**Instructions to follow**
List every line of the items below that contains the string "label". Case counts.

**Information provided**

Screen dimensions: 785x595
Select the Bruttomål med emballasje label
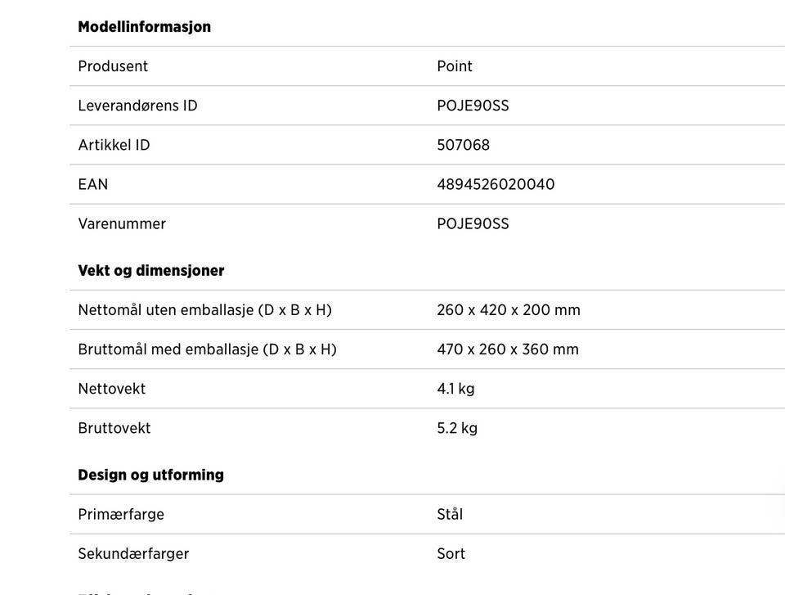pos(207,349)
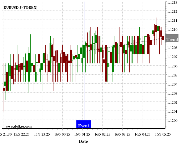Screen dimensions: 181x145
Task: Select the 16/5 03:25 time axis label
Action: [122, 134]
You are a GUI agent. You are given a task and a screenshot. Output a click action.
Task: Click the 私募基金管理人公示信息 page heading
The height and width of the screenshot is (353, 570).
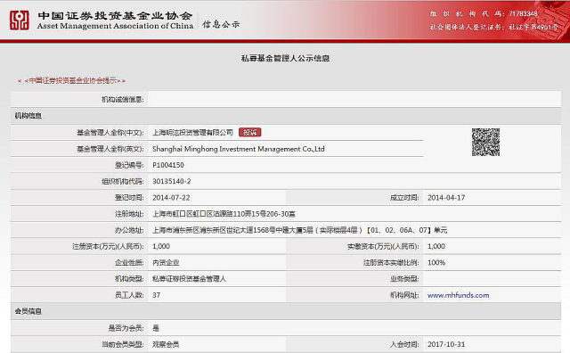click(285, 58)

**Response to the exercise**
Select the Bruttomål med emballasje label
Task: Select the 16/5 03:25 time axis label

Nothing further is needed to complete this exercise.